The exact causes are not known though the reason may include:
- Comfort – Odd as it may sound, some experts believe that head banging, along with other rhythmic movements such as body rocking and head rolling, may be a source of pleasure or comfort to a toddler. Though parents may be concerned about the pain caused by the behavior, it may be producing a soothing effect for the one doing it.
- Pain relief – Head banging may also help to relieve pain in another part of the body, such as that caused by an ear infection, by serving to distract the child.
- Attention – Some children may simply bang their heads to draw attention or out of anger, a strategy that usually succeeds, as worried parents show more concern.

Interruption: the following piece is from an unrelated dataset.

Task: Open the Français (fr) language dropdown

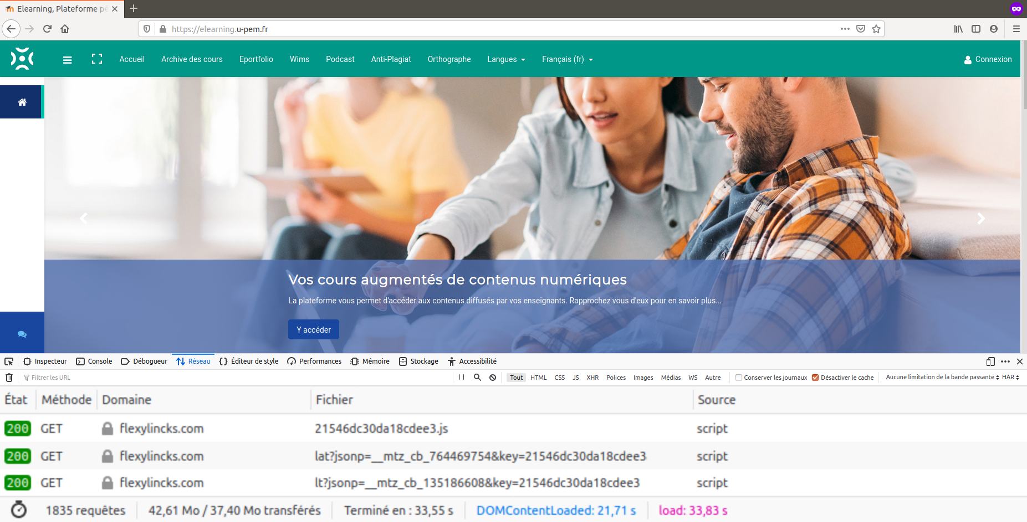Action: click(x=567, y=59)
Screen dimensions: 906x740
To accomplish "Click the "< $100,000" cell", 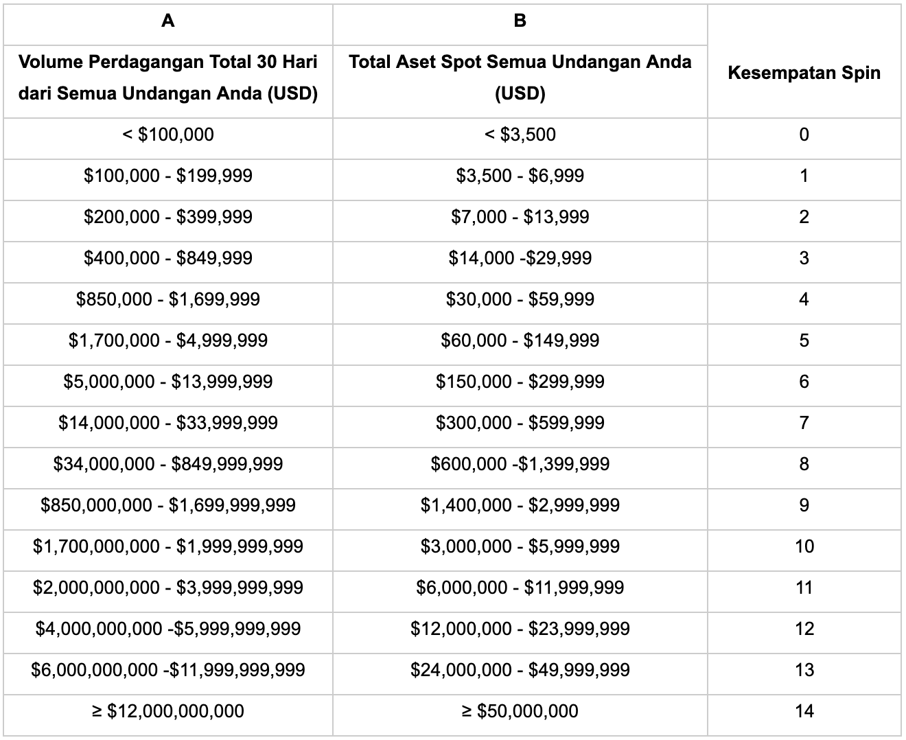I will click(168, 135).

- Disorders – In addition, head banging is often associated with autism and other disorders. However, head banging itself does not indicate a serious disorder.
Contrary to what most people think, the objective is rarely self-injury, and usually this habit does not lead to fractures or bruises. Most children with this symptom have been seen growing up as normal, well-adjusted adults.
- Positive reinforcement is necessary to reassure toddlers when they are not banging their head. During bouts of head banging, parents need to avoid making a fuss or encouraging this behavior further.
- If the child displays injury, fever, or any other illness, consult your family physician immediately.